BIRTH OF AN OSCAR WINNER?
SUNDANCE MAY HAVE LAUNCHED NEXT YEAR’S AWARDS RACE
INCE 1978, WHEN the Sundance Film Festival officially started life, a number of Academy Award winners, from The Usual Suspects’ Kevin Spacey to Boyhood’s Patricia Arquette, have all begun their Oscar journey in Park City, Utah. But the world’s most prestigious indie film festival has yet to predict a Best Picture winner. That could all be set to change, after Sundance 2016 threw up two likely contenders for Oscars 2017 in the shape of Kenneth Lonergan’s Manchester By The Sea and Nate Parker’s The Birth Of A Nation.
The former, a slow-burn emotional drama about a Boston handyman (Casey Affleck) coping with divorce and loss, sold for $10 million to Amazon Studios, who pledged to give it a theatrical release. “It generated near-immediate Oscar buzz when it premiered,” says Variety’s chief film critic Justin Chang. “It does have a certain thematic kinship with past Academy favourites like In The Bedroom, The Sweet Hereafter and Ordinary People. It deals in heavy themes relating to grief and family and redemption, and it has an excellent performance from Casey Affleck, which, if there is any justice, will put him in the conversation for the first time since The Assassination Of Jesse James.”
It was The Birth Of A Nation, though, that really got pulses racing. Reclaiming the title from D. W. Griffith’s notoriously racist 1915 movie, Parker’s movie tells the story of 19th-century slave rebel leader Nat Turner, and was a blood-soaked powder-keg of a film that couldn’t have been more timely. While the hashtag #Oscarssowhite was trending on Twitter, the film — which Parker directed, co-wrote and starred in — became the talking point of the festival. Rumour has it Netflix went all out to acquire it, but with the recent Oscar snub meted out to the streaming giant’s Beasts Of No Nation perhaps still fresh in the minds of Parker and his team, they sold instead to Fox Searchlight for an unprecedented $17.5 million, locking in the film for release during Oscar season (traditionally, October to December in the US).
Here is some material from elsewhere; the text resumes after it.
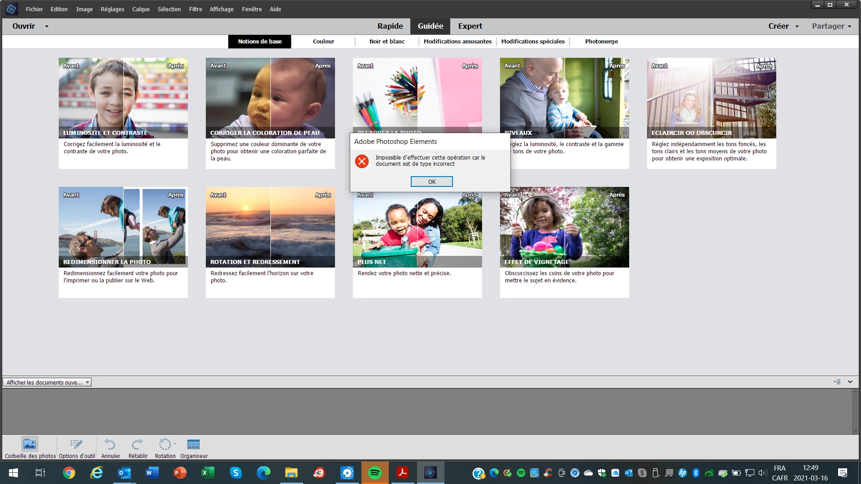The width and height of the screenshot is (861, 484).
Task: Click the Annuler undo arrow icon
Action: point(110,444)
“The cynical view is that The Birth Of A Nation was a shoo-in for Sundance’s top awards even before it screened simply because, as a film about slavery
from a black filmmaker, it captures the mood of the moment and speaks to the many issues of justice and representation facing the US and the film industry,” says Chang. “My own view is that while the film is by no means perfect, it’s a seriously impressive achievement in which you can feel Nate Parker’s passion and craft in every frame, and without those qualities, I think goodwill and identity politics only get you so far.”
Unsurprisingly for a confrontational and provocative film, The Birth Of A Nation may have a difficult year ahead. “It’s a powerful film but a tough one as well,” says Chang, who warns of an “inevitable backlash”. “Historians and politicians, particularly those of a conservative bent, will have their knives out. On a more basic level, some voters may feel some fatigue about this subject matter again just three years after 12 Years A Slave, and even the strongest supporters of The Birth Of A Nation would probably concede that 12 Years A Slave is a better film. So Parker’s movie will have to stand on its own merits.”
We’ll know for sure at some point in the next few months. For while it may be early days, make no mistake — the race to the Oscars 2017 has already begun.